■ **PROVIDED MATERIAL**
|---|

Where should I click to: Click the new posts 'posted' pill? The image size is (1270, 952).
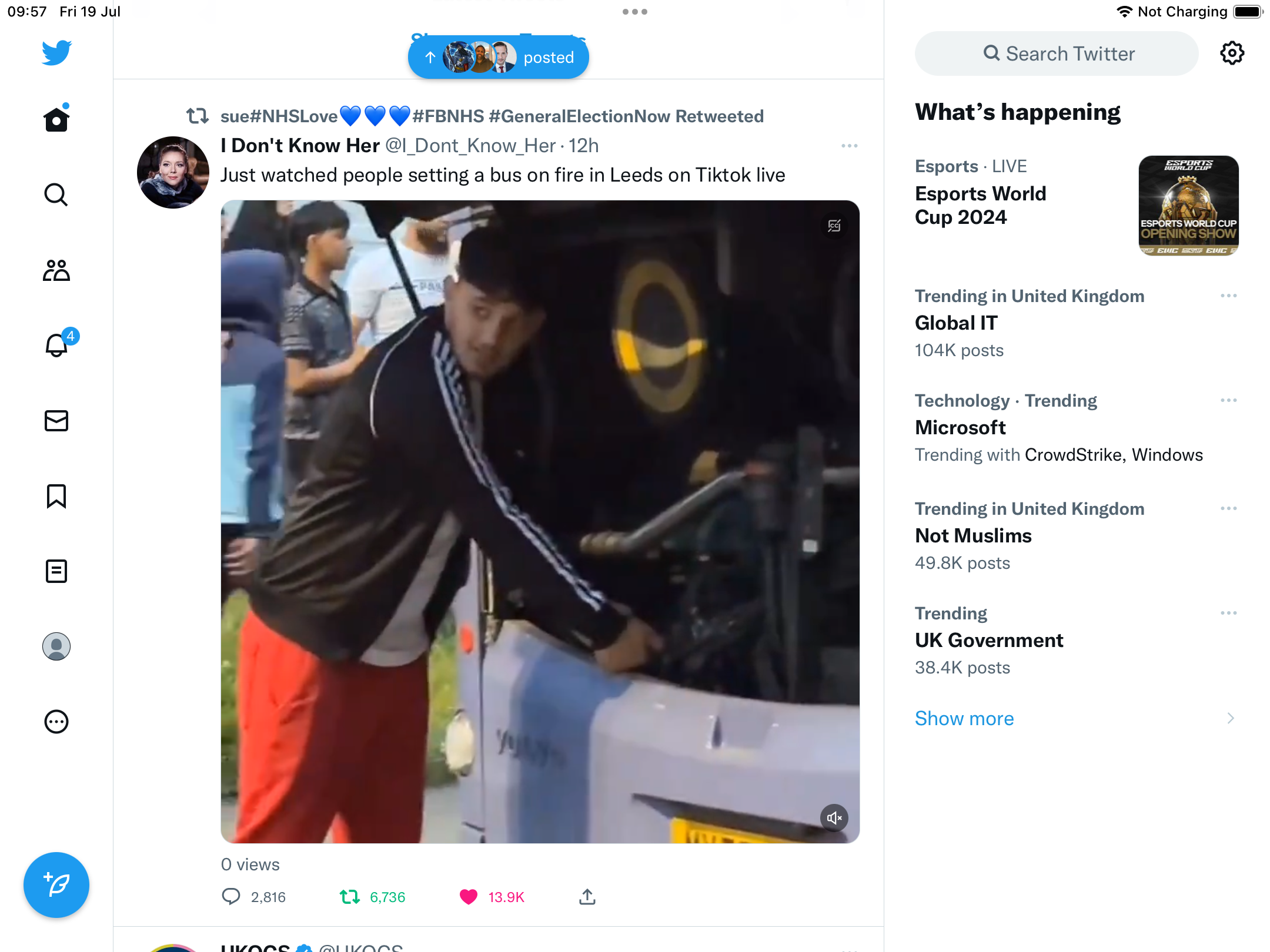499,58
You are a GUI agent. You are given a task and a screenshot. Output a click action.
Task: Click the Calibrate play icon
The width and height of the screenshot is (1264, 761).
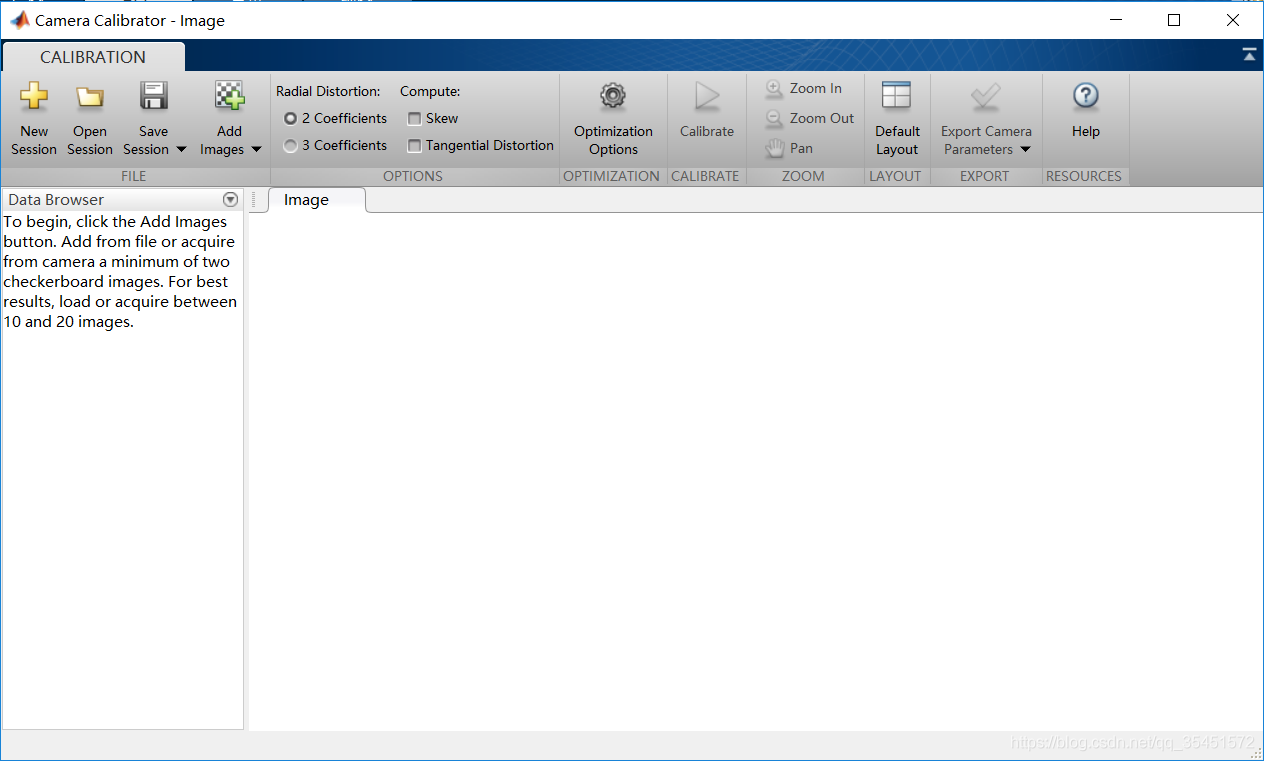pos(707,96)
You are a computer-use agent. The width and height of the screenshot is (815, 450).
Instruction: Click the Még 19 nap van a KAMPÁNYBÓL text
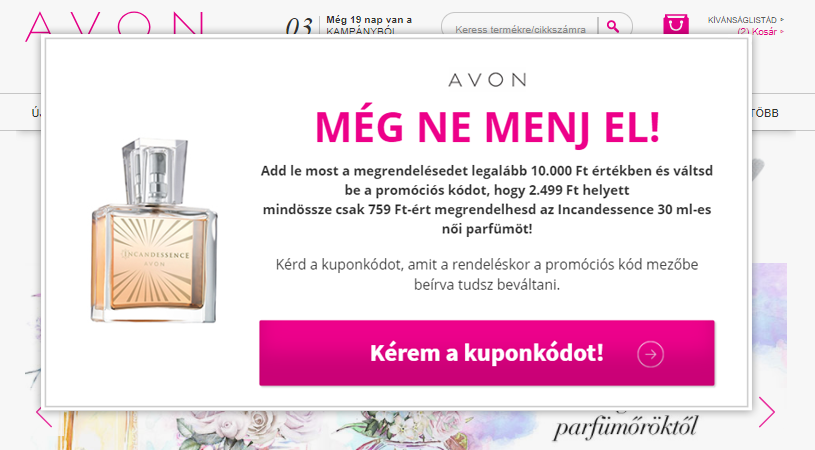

|---|

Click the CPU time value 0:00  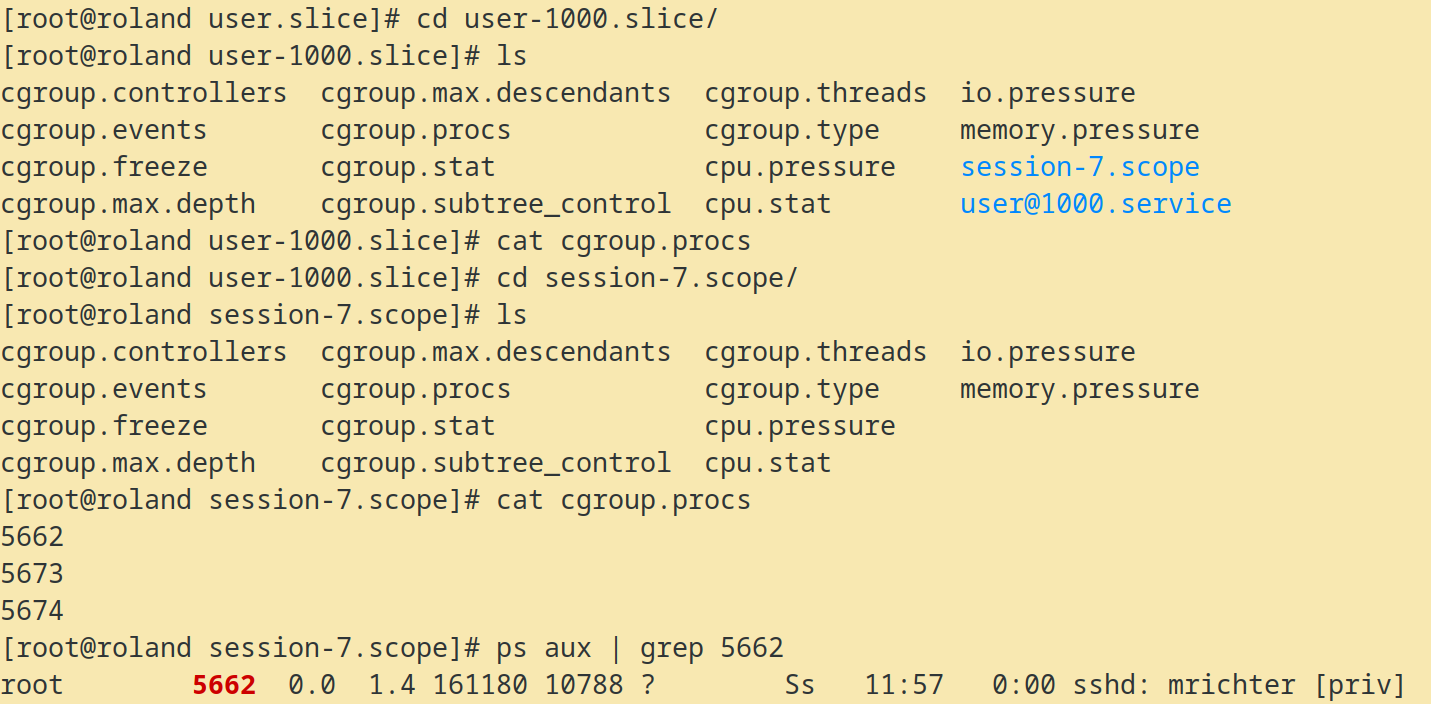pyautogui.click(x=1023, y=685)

|---|

■ **REQUIREMENT**
Reproduce the records from the line with "Where should I" up to and including the line with "Instruction: Click the", word for word, leaving out the pictures.

■ **REPLY TO THE TASK**
Where should I click to: Click the new posts 'posted' pill? The image size is (1270, 952).
499,58
You are a GUI agent. You are given a task and a screenshot. Output a click action.
Task: Click the Calibrate play icon
The width and height of the screenshot is (1264, 761).
pos(707,96)
You are a computer-use agent. The width and height of the screenshot is (815, 450).
Instruction: Click the Még 19 nap van a KAMPÁNYBÓL text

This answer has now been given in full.